# Work required
Retype the lines of the listing below exactly, but only those from the one containing "Task: Select the FAQ tab" through the last line; pictures stay out.

Top of Dataset content

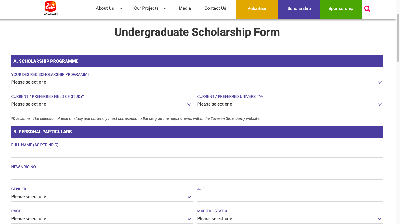Viewport: 400px width, 224px height.
Task: Select a current/preferred field of study
Action: coord(102,104)
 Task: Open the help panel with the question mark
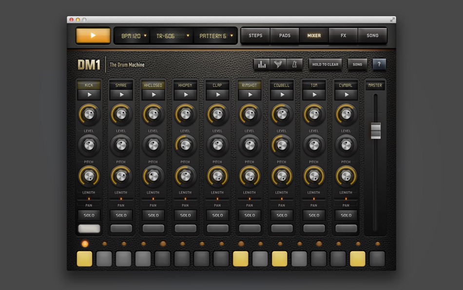click(380, 64)
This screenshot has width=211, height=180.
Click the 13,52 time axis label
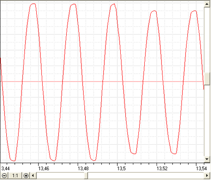point(162,168)
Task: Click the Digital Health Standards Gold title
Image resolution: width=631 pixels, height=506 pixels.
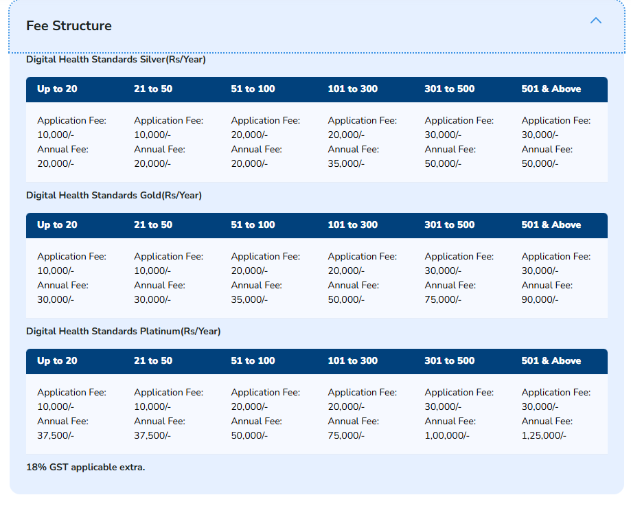Action: [x=113, y=196]
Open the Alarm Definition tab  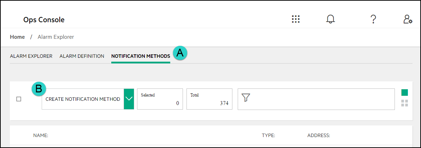(x=82, y=56)
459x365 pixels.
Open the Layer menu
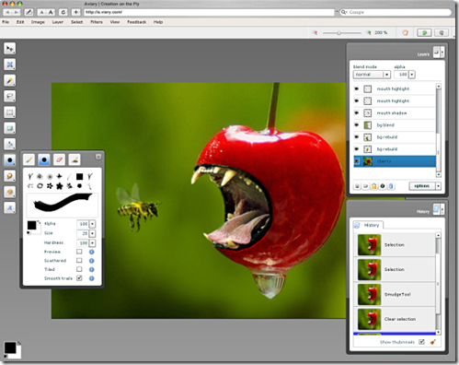pos(58,22)
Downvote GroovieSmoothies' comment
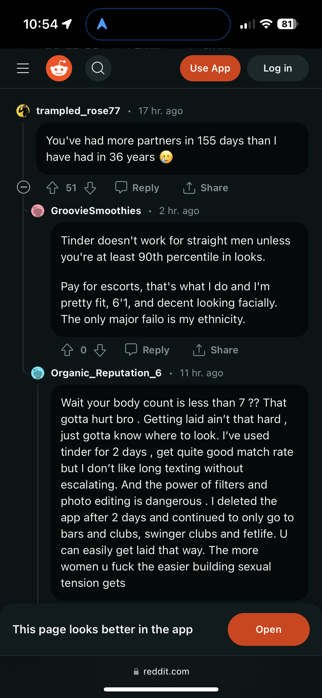Viewport: 322px width, 698px height. coord(100,350)
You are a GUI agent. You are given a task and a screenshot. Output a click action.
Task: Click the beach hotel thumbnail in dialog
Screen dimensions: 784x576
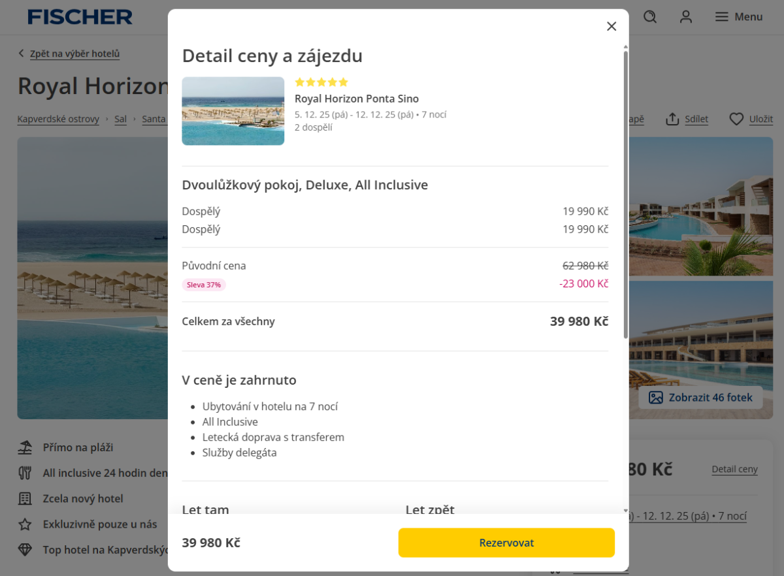(x=233, y=111)
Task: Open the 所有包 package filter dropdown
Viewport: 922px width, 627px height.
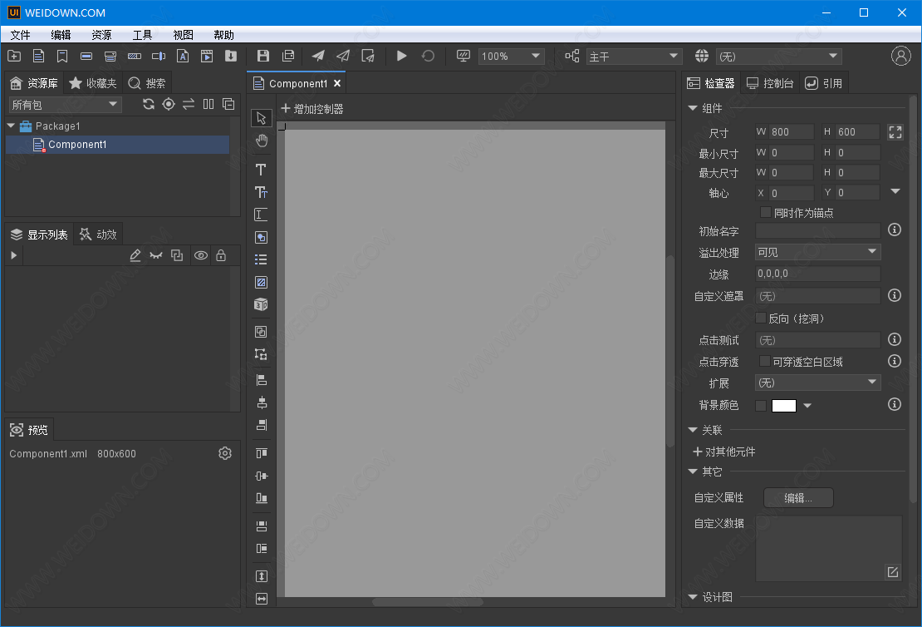Action: [65, 105]
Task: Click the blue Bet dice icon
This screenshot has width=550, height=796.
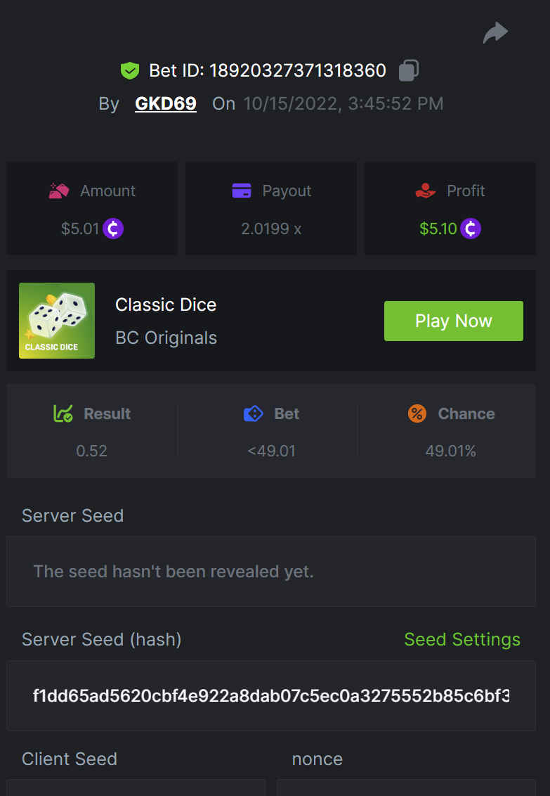Action: coord(253,413)
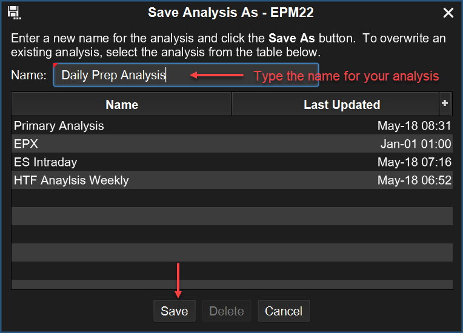Select the EPX analysis row
This screenshot has width=463, height=333.
click(x=25, y=144)
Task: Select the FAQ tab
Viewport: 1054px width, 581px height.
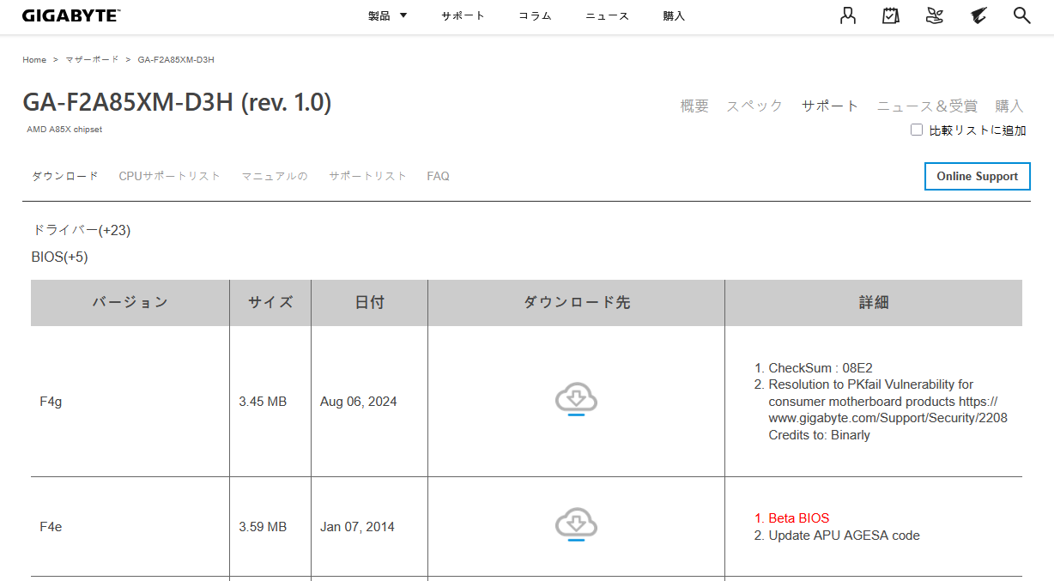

Bottom of Dataset content

# Exercise output
Task: Select the FAQ tab
Viewport: 1054px width, 581px height.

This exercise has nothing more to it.